20 commentaires sur “Marc attaque !

  1. Quand je suis à la Rédac’ des Cahiers et que je viens de mettre un billet en ligne, je l’envoie à Catherine (Kat) et Fatou (Fatou) pour qu’elles le relisent. Et j’attends. Et même je tends le nez vers leurs bureaux pour voir s’il leur fait quelque chose, mon billet. Si elles sourient un peu. Font des commentaires.
    Merci Catherine (Kat) et Fatou (Fatou) mes premières lectrices correctrices !

  2. sympa comme tout ces coulisses et cela permet de connaitre les petites mains, grosses têtes —ou est-ce l’inverse?…….les chevilles « ouvrières » (quel beau mot, n’est-ce pas!!) des cahiers.

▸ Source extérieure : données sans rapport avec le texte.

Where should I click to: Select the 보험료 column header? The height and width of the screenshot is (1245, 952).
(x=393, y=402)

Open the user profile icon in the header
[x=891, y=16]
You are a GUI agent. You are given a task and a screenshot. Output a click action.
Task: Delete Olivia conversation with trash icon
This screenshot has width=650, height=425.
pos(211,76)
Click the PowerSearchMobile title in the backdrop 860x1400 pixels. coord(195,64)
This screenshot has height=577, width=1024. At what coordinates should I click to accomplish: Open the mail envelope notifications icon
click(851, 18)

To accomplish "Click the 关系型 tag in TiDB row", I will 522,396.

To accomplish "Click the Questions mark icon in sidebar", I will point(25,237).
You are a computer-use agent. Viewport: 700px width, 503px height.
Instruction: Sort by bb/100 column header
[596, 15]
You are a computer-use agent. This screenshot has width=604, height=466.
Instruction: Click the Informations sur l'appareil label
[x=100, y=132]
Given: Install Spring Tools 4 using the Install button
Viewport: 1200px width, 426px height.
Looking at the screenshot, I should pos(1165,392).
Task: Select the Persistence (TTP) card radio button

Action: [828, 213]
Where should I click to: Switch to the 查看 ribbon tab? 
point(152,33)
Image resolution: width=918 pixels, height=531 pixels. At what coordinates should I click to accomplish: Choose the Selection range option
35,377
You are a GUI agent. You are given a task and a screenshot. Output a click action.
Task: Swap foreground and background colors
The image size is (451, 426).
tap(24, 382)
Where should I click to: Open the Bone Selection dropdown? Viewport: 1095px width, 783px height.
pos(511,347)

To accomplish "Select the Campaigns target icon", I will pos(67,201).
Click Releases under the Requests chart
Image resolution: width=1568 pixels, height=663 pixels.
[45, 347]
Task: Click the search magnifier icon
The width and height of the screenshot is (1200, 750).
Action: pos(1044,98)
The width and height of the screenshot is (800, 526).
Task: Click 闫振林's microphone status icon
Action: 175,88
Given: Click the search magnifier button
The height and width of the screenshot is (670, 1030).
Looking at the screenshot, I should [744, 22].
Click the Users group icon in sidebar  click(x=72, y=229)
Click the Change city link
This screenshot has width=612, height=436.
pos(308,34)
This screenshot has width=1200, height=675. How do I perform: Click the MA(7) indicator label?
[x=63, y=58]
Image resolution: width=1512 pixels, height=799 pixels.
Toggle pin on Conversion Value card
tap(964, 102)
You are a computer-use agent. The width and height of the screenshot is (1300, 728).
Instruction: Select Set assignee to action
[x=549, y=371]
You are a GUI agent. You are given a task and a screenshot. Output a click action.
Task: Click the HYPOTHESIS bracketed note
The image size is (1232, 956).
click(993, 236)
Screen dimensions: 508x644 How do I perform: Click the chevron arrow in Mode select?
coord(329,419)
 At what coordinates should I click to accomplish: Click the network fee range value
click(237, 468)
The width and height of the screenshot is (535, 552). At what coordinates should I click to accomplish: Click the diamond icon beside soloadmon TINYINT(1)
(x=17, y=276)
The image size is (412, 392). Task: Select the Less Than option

Bravo pour idée et réalisation!

    • Merci de ton passage Andrée, j’apprécie !
      Et j’en viens à me demander si j’ai déjà croisé des grosses têtes aux Cahiers… Je ne crois pas. Ou alors elles ne sont pas restées. Des gens qui y croient, ça c’est sûr. Mais s’y croient ?
      Alors oui, ça doit être l’inverse, comme tu dis.

  3. J’ai connu la préhistoire, des collages de textes , souvent manuscrits ou retapés sur mon archaique machine à ‘écrire, et des échanges postaux (la poste fonctionnait bien, souvent J plus 1, mais quand même!) avec deux prestigieux acolytes, Meirieu et Astolfi, moi qui étais alors un jeunot de la rédaction en chef. Mais il y a toujours cette continuité; c’est plus pro, c’est adapté à notre temps, mais je me sens toujours dans la continuité, tout en disant mon admiration devant ces évolutions. Et l’humour toujours savoureux de Christine est un beau plus.
    Pour le dernier numéro, c’est moi (et ma collègue Anne, héroîne de Clisthène) qui ai fait souffrir la rédacchef avec des textes trop longs qui ont nécessité coupures et sacrifices. J’attends maintenant le résultat dans les tout prochains jours (le 495)
    jmz

    • Je ne pense presque jamais aux prestigieux dont tu parles, sinon ça me fait trembler. Et on fait mal son travail quand on tremble.
      Pour le reste, je me suis déjà souvent demandé comment je pourrais parler de toi dans ce blog, et de Florence Castincaud, de Marie-Christine Chycki, de Raoul Pantanella, de Pierre Madiot, de Françoise Carraud qui sont les rédacteurs que je connais ou ai connus. Et ton commentaire le fait tout seul.

      D’abord tu rappelles que les rédacteurs en chef se sont succédés et se succèderont. Il faut se savoir de passage, maillon dans la continuité. Puis disparaître de la fonction et reprendre sa place initiale, en aidant les petits jeunots un peu agaçants qui vont devenir rédacs ensuite, et vouloir faire mieux, faire autrement. (Parce qu’on ne fait rien si on n’a pas cette envie et la croyance ou l’illusion qu’on en est capable.)
      Comme dans ton commentaire ici, tu ne m’as jamais tenu de longs et pompeux discours. J’ai appris au fil des années ce que je sais faire en m’asseyant simplement à côté de toi et en tenant à jour le tableau des textes des dossiers qu’on coordonnait ensemble.

      Tu acceptais mes idées comme si tu ne les avais jamais eues avant.

      Merci pour ton commentaire et pour tout le reste, Jean-Michel.

  4. « un gilet à fermeture éclair? »
    « fermeture Éclair » est une marque et doit s’écrire avec une capitale.
    En outre, le point d’interrogation doit être précédé d’une espace.

    « les textes ressortent, nickels »
    « nickel » employé comme adjectif est invariable.